Let England draw the moral, and beware not only of wars which exhaust, but of governments which impoverish. A waste of the public wealth is the most lasting of public afflictions; and "the treasury which is drained by extravagance must be refilled by crime."*
* Tacitus.
I remember one beautiful evening an accident to my carriage occasioned my sojourn for a whole afternoon in a small village. The Cure honoured me with a visit; and we strolled, after a slight repast, into the hamlet. The priest was complaisant, quiet in manner, and not ill informed for his obscure station and scanty opportunities of knowledge; he did not seem, however, to possess the vivacity of his countrymen, but was rather melancholy and pensive, not only in his expression of countenance, but his cast of thought.
"You have a charming scene here: I almost feel as if it were a sin to leave it so soon."

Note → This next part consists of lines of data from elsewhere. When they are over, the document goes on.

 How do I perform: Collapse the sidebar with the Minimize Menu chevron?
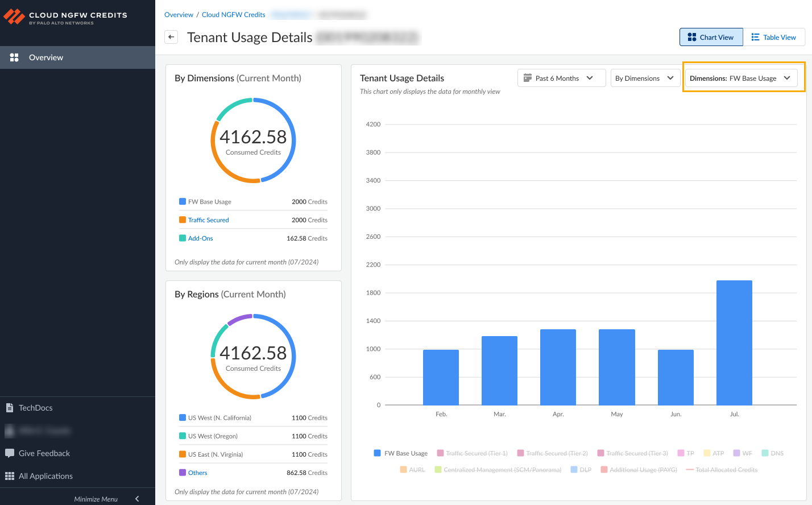pyautogui.click(x=137, y=499)
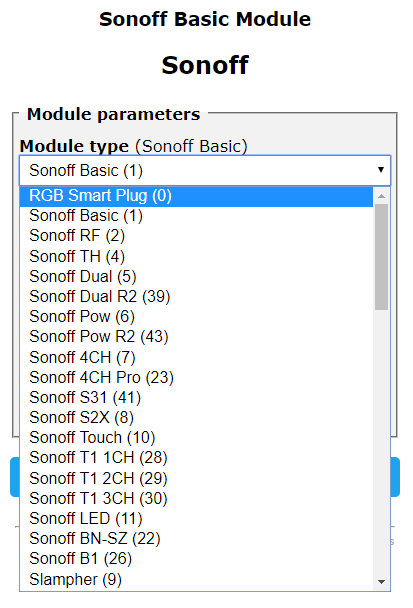Screen dimensions: 413x608
Task: Choose Sonoff LED (11) option
Action: 196,518
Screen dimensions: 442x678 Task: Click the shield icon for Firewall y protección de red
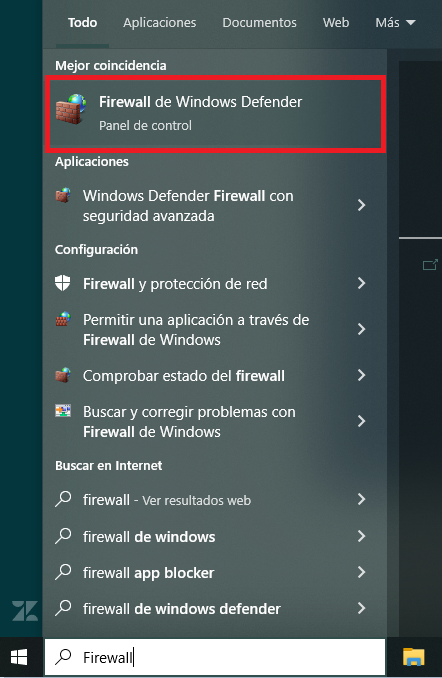63,283
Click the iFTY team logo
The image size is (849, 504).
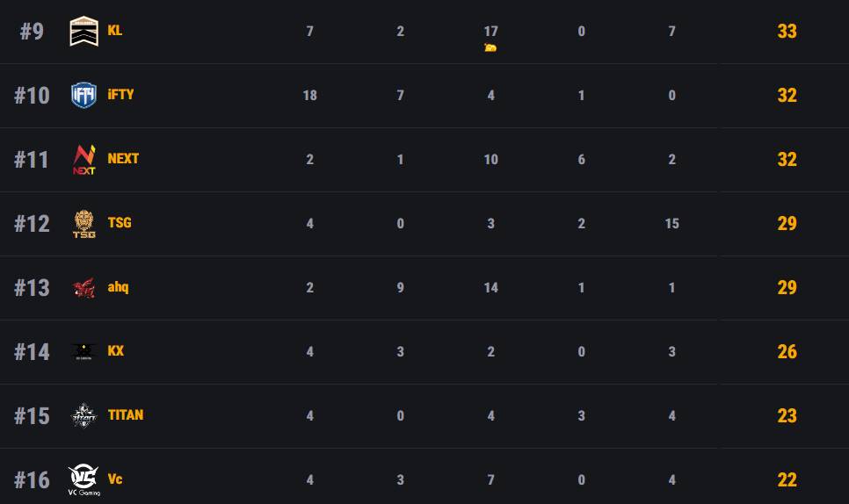83,95
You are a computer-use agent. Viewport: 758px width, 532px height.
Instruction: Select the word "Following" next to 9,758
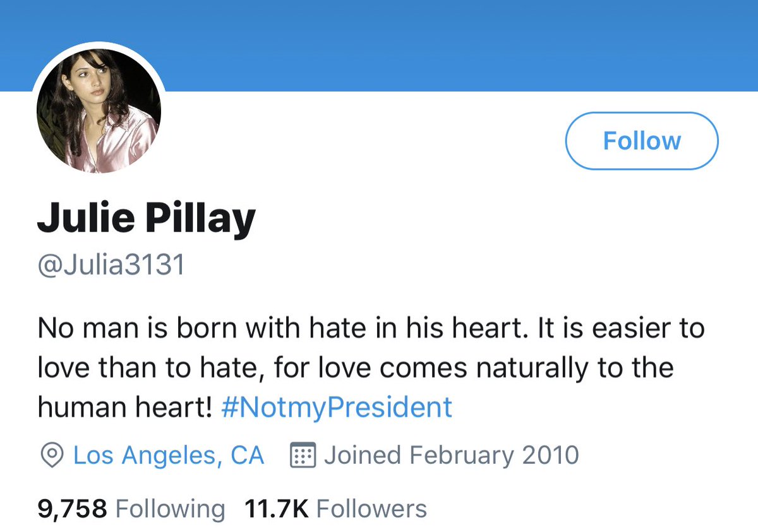(x=171, y=508)
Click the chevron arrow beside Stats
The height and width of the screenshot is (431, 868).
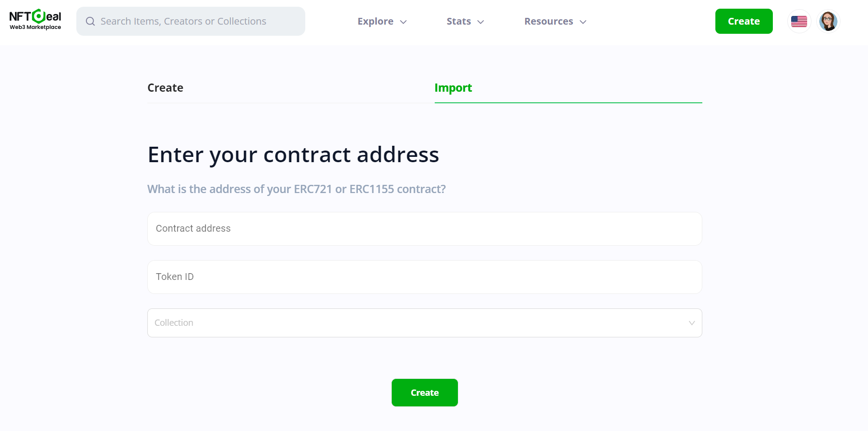(x=481, y=22)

We were, indeed, in a pleasant and alluring spot at the time I addressed this observation to the good Cure. A little rivulet emerged from the copse to the left, and ran sparkling and dimpling beneath our feet, to deck with a more living verdure the village green, which it intersected with a winding nor unmelodious stream. We had paused, and I was leaning against an old and solitary chestnut-tree, which commanded the whole scene. The village was a little in the rear, and the smoke from its few chimneys rose slowly to the silent and deep skies, not wholly unlike the human wishes, which, though they spring from the grossness and the fumes of earth, purify themselves as they ascend to heaven. And from the village (when other sounds, which I shall note presently, were for an instant still) came the whoop of children, mellowed by distance into a confused yet thrilling sound, which fell upon the heart like the voice of our gone childhood itself. Before, in the far expanse, stretched a chain of hills on which the autumn sun sank slowly, pouring its yellow beams over groups of peasantry, which, on the opposite side of the rivulet and at some interval from us, were scattered, partly over the green, and partly gathered beneath the shade of a little grove. The former were of the young, and those to whom youth's sports are dear, and were dancing to the merry music, which (ever and anon blended with the laugh and the tone of a louder jest) floated joyously on our ears. The fathers and matrons of the hamlet were inhaling a more quiet joy beneath the trees, and I involuntarily gave a tenderer interest to their converse by supposing them to sanction to each other the rustic loves which they might survey among their children.
"Will not Monsieur draw nearer to the dancers?" said the Cure; "there is a plank thrown over the rivulet a little lower down."
"No!" said I, "perhaps they are seen to better advantage where we are: what mirth will bear too close an inspection?"
"True, Sir," remarked the priest, and he sighed.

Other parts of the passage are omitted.